SET TASK —
Rewrite every entry below as a numbered list, one line per item, omitting blank lines and leaving out the pictures.

(Entries for pointing at documents and screenshots)
====================

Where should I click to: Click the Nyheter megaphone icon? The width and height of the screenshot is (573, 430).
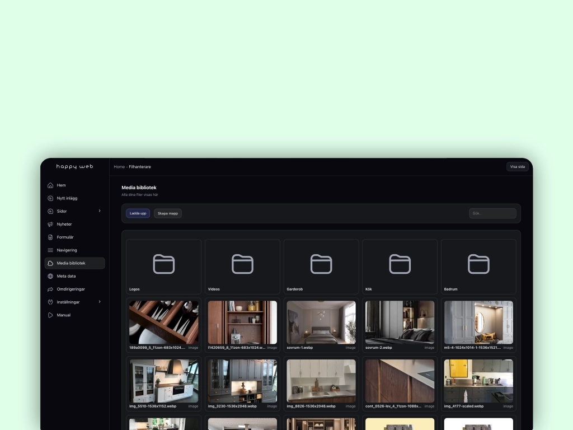click(50, 224)
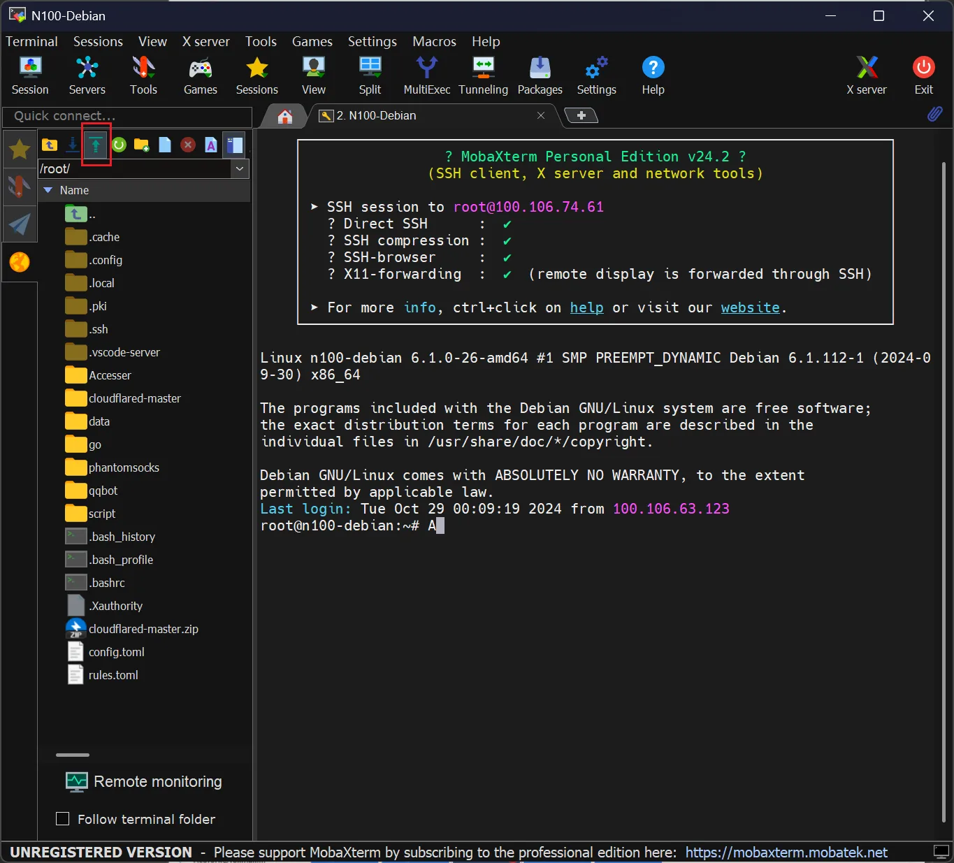Select the cloudflared-master.zip file
This screenshot has height=863, width=954.
coord(143,629)
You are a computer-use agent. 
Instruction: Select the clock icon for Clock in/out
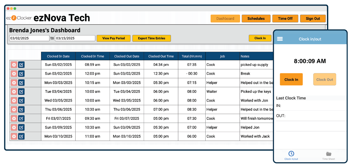tap(291, 154)
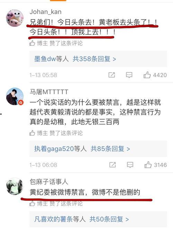Open 马屠MTTTTT's profile avatar
This screenshot has height=231, width=173.
click(15, 97)
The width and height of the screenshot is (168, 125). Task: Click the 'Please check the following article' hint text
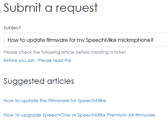pos(65,52)
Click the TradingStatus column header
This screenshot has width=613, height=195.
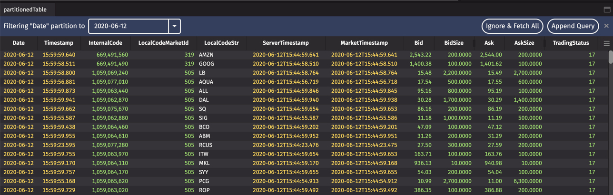[571, 43]
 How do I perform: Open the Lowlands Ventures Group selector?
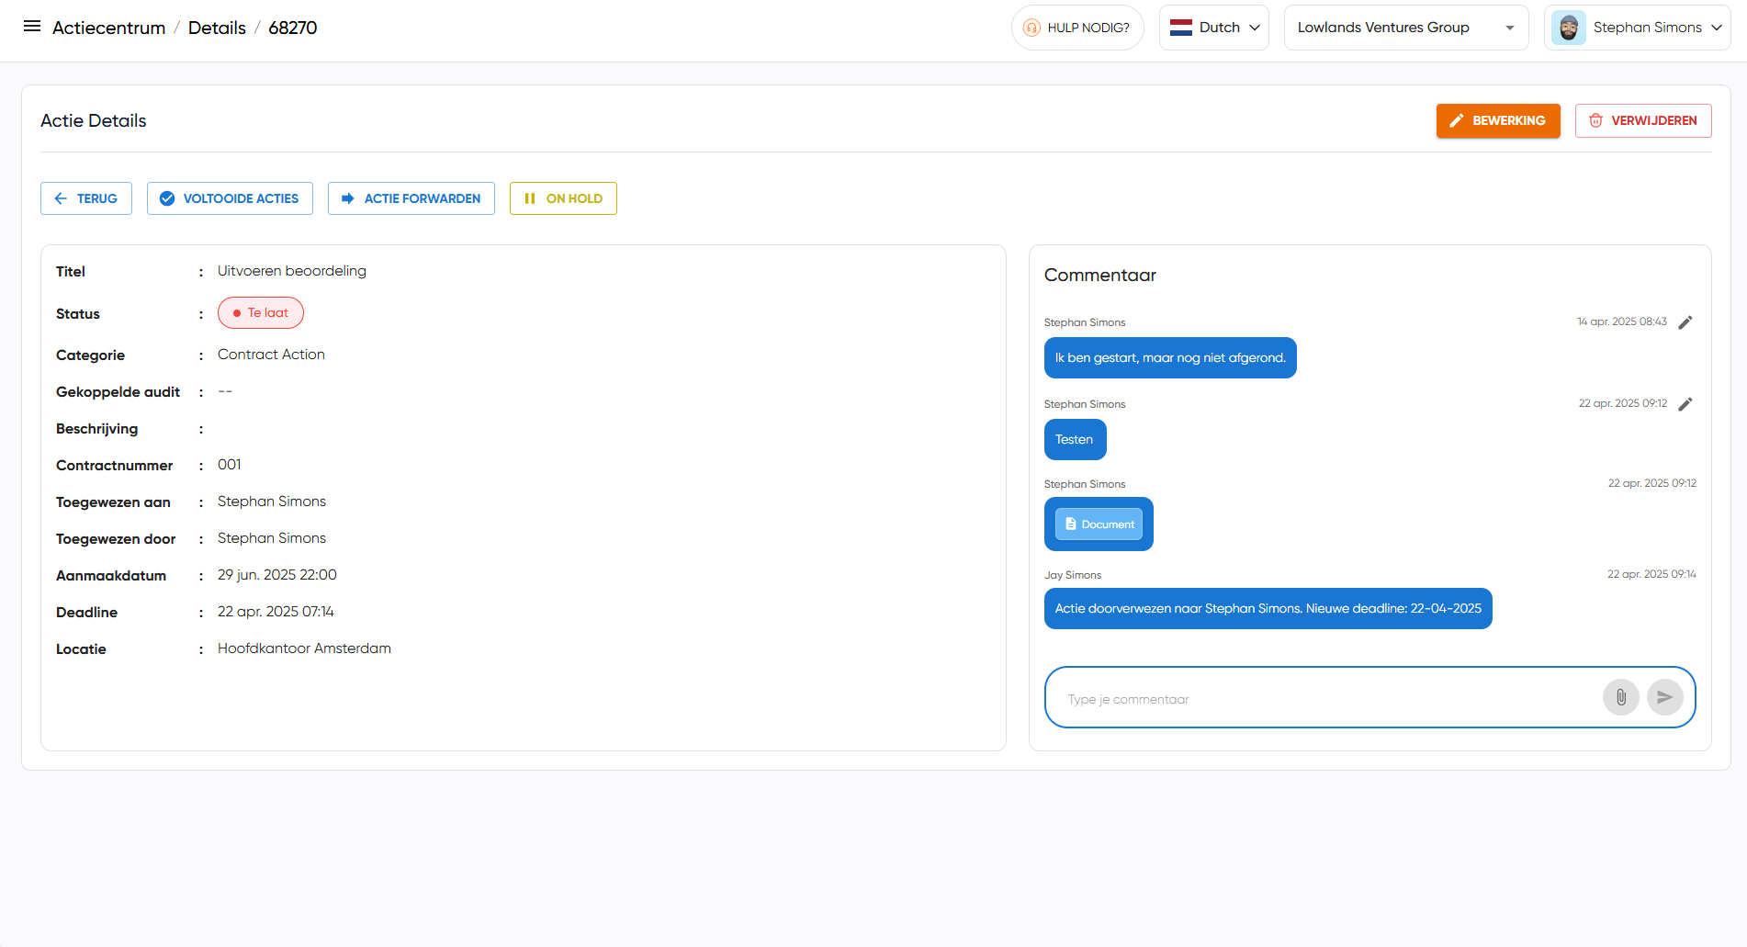click(x=1405, y=28)
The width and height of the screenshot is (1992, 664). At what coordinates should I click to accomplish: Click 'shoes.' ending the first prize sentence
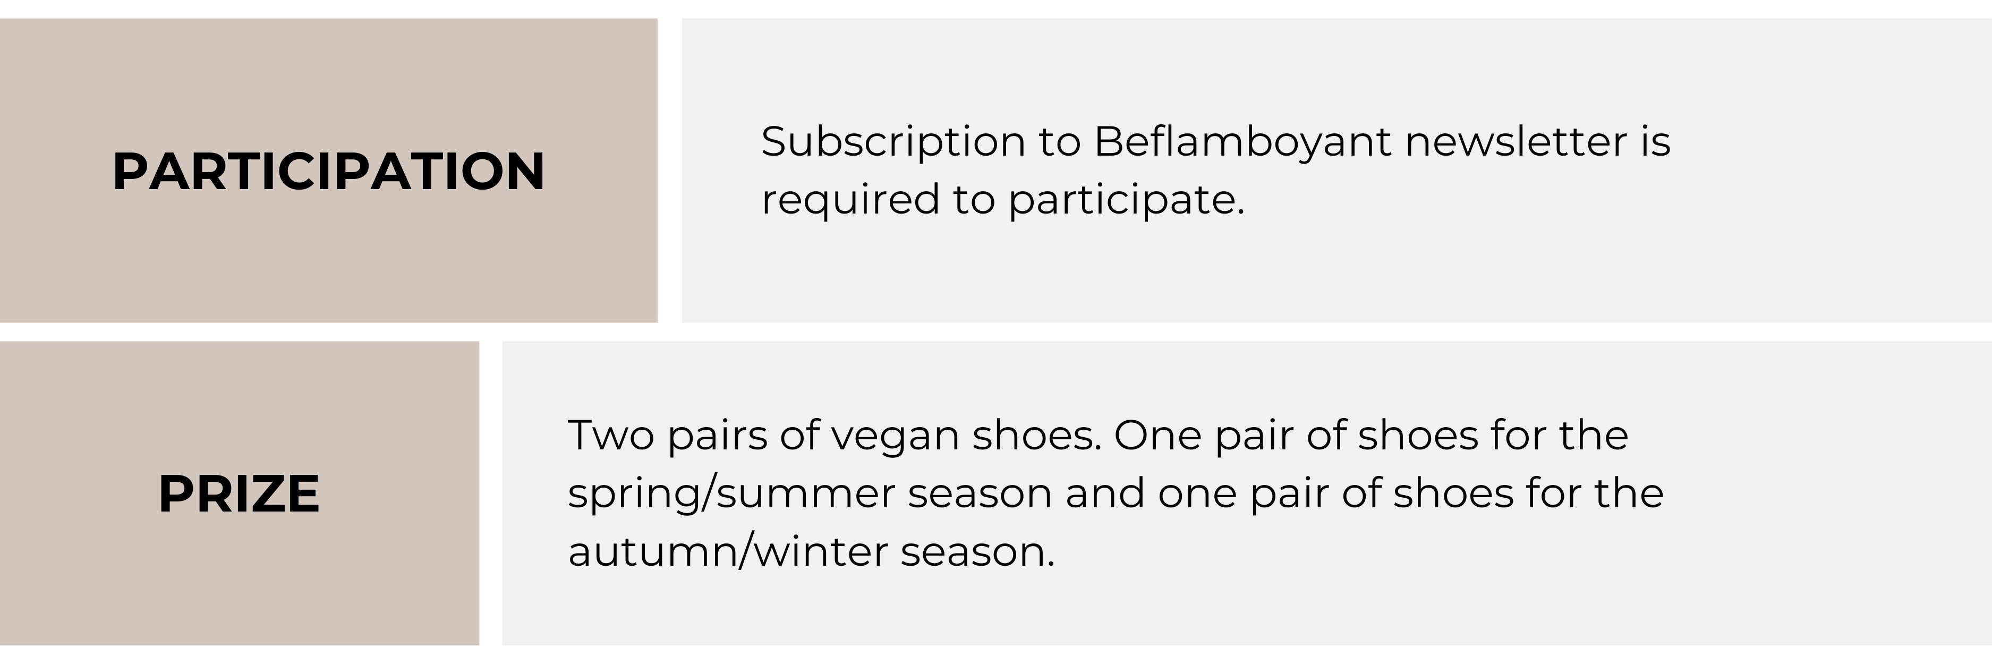point(1037,436)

====================

EXERCISE RESULT —
1. Where should I click to: Click the Nyheter megaphone icon? The width and height of the screenshot is (573, 430).
2. click(50, 224)
3. Select the cloudflared-master.zip file
4. This screenshot has height=863, width=954.
5. coord(143,629)
6. You are a computer-use agent. 
7. Instruction: Select the clock icon for Clock in/out
8. tap(291, 154)
9. Open 马屠MTTTTT's profile avatar
10. This screenshot has height=231, width=173.
11. click(15, 97)
12. The width and height of the screenshot is (168, 125). Task: Click the 'Please check the following article' hint text
13. pos(65,52)
14. Click the TradingStatus column header
15. This screenshot has width=613, height=195.
16. [571, 43]
17.  How do I perform: Open the Lowlands Ventures Group selector?
18. click(x=1405, y=28)
19. The width and height of the screenshot is (1992, 664). At what coordinates should I click to accomplish: Click 'shoes.' ending the first prize sentence
20. point(1037,436)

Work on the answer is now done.